[Pixel coordinate grounding data]
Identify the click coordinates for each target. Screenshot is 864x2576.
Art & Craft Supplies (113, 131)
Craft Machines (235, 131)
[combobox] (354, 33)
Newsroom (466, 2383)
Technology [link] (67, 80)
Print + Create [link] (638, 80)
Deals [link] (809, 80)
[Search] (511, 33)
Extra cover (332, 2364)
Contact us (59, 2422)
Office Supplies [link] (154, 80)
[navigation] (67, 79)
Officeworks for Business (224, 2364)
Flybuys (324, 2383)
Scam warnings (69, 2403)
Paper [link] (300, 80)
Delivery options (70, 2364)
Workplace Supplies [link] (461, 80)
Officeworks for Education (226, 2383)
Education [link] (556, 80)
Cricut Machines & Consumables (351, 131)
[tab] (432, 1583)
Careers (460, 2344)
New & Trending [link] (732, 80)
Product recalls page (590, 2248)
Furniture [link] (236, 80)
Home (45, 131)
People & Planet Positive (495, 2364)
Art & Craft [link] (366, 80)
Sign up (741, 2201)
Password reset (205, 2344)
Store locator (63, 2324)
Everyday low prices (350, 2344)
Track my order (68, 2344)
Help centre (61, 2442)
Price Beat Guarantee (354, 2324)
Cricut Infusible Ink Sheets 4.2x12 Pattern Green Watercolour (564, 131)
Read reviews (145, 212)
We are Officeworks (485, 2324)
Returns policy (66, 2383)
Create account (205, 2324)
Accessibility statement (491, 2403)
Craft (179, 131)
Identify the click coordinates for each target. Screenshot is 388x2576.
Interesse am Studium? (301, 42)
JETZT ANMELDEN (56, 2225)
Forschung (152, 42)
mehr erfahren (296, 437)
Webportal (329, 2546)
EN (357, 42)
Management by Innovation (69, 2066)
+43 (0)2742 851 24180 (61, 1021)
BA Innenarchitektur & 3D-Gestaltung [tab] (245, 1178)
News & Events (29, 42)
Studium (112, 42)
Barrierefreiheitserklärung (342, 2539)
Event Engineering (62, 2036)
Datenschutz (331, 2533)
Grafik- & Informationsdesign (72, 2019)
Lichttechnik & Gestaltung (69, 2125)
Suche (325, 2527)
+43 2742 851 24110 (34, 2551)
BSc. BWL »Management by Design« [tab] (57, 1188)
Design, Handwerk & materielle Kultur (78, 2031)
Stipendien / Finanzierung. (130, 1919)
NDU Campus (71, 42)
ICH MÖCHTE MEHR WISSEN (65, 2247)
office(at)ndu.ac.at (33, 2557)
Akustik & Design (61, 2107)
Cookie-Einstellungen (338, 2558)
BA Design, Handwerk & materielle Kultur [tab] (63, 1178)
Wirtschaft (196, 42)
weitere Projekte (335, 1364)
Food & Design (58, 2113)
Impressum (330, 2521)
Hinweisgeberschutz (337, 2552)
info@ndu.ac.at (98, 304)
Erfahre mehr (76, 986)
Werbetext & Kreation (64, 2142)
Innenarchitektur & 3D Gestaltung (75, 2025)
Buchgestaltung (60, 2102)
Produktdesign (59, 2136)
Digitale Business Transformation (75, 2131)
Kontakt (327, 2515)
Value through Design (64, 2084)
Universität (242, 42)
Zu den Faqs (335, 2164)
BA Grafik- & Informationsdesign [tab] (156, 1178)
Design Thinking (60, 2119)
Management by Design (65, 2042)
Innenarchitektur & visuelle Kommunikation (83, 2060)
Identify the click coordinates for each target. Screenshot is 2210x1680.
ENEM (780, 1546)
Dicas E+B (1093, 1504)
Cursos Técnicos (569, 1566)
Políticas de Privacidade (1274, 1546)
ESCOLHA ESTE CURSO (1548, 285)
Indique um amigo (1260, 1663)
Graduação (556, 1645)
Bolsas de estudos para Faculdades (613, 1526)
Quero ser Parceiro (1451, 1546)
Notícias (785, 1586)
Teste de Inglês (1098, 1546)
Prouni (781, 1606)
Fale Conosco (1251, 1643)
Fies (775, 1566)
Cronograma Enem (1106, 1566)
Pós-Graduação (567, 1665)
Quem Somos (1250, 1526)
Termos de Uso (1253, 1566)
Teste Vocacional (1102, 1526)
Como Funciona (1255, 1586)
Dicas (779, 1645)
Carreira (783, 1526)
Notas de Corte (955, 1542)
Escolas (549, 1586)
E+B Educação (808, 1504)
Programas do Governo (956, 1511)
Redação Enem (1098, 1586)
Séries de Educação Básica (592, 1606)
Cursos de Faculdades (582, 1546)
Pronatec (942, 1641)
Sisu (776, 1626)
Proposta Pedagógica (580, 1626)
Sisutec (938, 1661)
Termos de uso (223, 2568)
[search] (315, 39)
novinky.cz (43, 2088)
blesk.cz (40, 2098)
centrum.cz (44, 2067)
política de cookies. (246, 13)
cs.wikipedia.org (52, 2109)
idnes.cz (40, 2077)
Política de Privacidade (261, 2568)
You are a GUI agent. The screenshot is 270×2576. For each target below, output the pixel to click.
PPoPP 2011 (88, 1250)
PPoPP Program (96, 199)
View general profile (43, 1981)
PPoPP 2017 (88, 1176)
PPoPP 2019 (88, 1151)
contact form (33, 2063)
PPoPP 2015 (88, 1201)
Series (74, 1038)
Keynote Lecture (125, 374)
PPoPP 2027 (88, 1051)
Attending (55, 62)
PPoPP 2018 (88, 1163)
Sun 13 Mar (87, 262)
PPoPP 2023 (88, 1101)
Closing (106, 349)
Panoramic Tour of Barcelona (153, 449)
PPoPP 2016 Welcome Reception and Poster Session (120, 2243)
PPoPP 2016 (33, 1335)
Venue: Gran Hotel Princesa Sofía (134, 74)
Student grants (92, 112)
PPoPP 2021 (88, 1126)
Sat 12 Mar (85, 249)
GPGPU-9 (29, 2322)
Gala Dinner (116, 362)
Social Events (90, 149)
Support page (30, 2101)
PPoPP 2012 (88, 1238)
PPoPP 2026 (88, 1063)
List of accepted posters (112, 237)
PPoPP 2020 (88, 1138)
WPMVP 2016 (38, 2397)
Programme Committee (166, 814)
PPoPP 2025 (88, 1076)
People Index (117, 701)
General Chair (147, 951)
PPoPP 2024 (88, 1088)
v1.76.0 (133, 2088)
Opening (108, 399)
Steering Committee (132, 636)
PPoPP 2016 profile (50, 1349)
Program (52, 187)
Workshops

**Required work:**
Exactly the lines from the one containing "List of accepted posters (112, 237)" through the end of the records should be reproduced, and no others.

**Task solution:**
List of accepted posters (112, 237)
PPoPP 2020 (88, 1138)
WPMVP 2016 (38, 2397)
Programme Committee (166, 814)
PPoPP 2025 (88, 1076)
People Index (117, 701)
General Chair (147, 951)
PPoPP 2024 (88, 1088)
v1.76.0 (133, 2088)
Opening (108, 399)
Steering Committee (132, 636)
PPoPP 2016 profile (50, 1349)
Program (52, 187)
Workshops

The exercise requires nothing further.